◆ Document excerpt ◆
******
Support for President Trump dips among white Catholics

Support for President Trump among white Catholics has dropped almost by half since March, a new poll reveals.

The Public Religion Research Institute (PRRI) reported last Thursday that Trump’s support among white Catholics fell from 60 percent in March to 48 percent in April to 37 percent in May.

The new poll was conducted May 26-31 during a week of widespread civil unrest in several major cities, following George Floyd’s death in police custody on May 25. The poll sampled 1,003 U.S. residents aged 18 or over.

The findings reflect other national polls showing a general growing disapproval for Trump in recent weeks. All register broad disapproval for his handling of the aftermath of George Floyd’s death.

Nonetheless, according to PPRI’s findings, support for President Trump is still strong within half of overall respondents in election swing states. His approval in those states has increased to 50 percent from 38 percent in April.

PRRI’s poll numbers among Catholics mark a sharp change from a Pew Research Center poll on Trump’s handling of the coronavirus (COVID-19) pandemic, conducted at the beginning of May.

The May Pew report showed while Americans overall characterized Trump’s response to the pandemic as either “fair” or “poor” by a margin of 59 percent to 41 percent, white Catholics approved of his response as “excellent” or “good” by a margin of 55 percent to 45 percent. In that same poll, however, 70 percent of Hispanic Catholics said Trump’s response was “fair” or “poor.”
******
◆ Given material ◆
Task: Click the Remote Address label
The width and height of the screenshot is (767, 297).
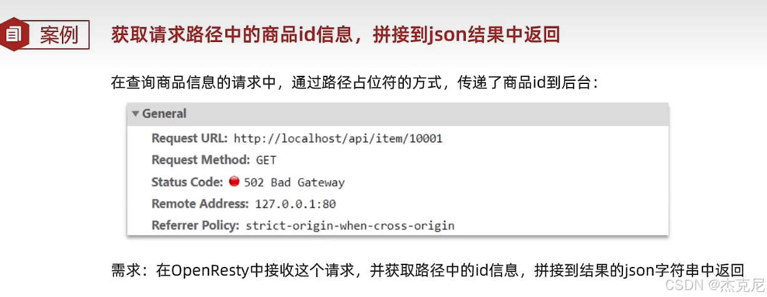Action: pos(200,204)
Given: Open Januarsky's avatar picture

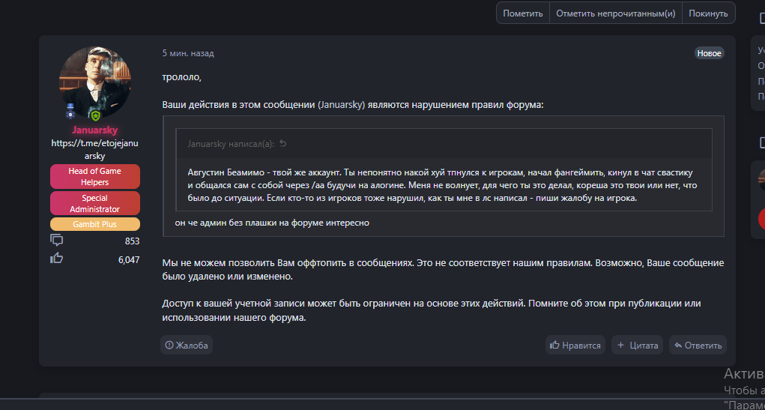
******
◆ Tasks ◆
1 > Using the article on Trump's support among white Catholics, decide whether each statement agrees with it. Give yes or no for each, with the words from the article that settle it, quoted exactly.
(a) The PRRI poll sampled 1,003 U.S. residents aged 18 or over.
(b) PRRI found Trump's support among white Catholics at 48 percent in May.
(c) The Pew Research Center poll on Trump's handling of the pandemic was conducted at the end of May.
2 > Write the next part of the article on Trump's support among white Catholics, picking up after its final sentence.

◆ Answers by item ◆
1 >
(a) Yes: "The poll sampled 1,003 U.S. residents aged 18 or over."
(b) No: "fell from 60 percent in March to 48 percent in April to 37 percent in May."
(c) No: "conducted at the beginning of May."

2 >
Earlier this year an EWTN News/RealClearOpinion Research poll showed almost six-in-ten white non-Hispanic Catholics approved of Trump’s presidency.

According to the poll of 1,512 Catholic registered voters conducted from Jan. 28 through Feb. 4, 58 percent of white non-Hispanic Catholics approved of Trump “strongly” or “somewhat,”. Fifty-three percent said they would vote for him in November or there was a “strong chance” they would.

Trump’s approval rating among Catholics overall was at less than half in the EWTN poll. Partly this is because of overwhelmingly negative reviews by71 percent of Hispanic Catholics who disapproved of him. A smaller subset of devout Catholics who said they accepted all the Church’s teachings, showed strong approval of his presidency at a rate of 63 percent to 37 percent.

The Catholic vote has largely mirrored the overall popular vote in recent presidential elections.

The share of Republican Party members who identify as Christian fell slightly, with 79 percent identifying as Christian today compared with 87 percent in 2008.

Overall, the share of U.S. adults who identify as Christian has fallen in recent years. Sixty-five percent said they were Christian in 2018-2019. This compares with 77 percent a decade earlier. At the same time, the number of religiously unaffiliated Americans increased from 17 percent to 26 percent.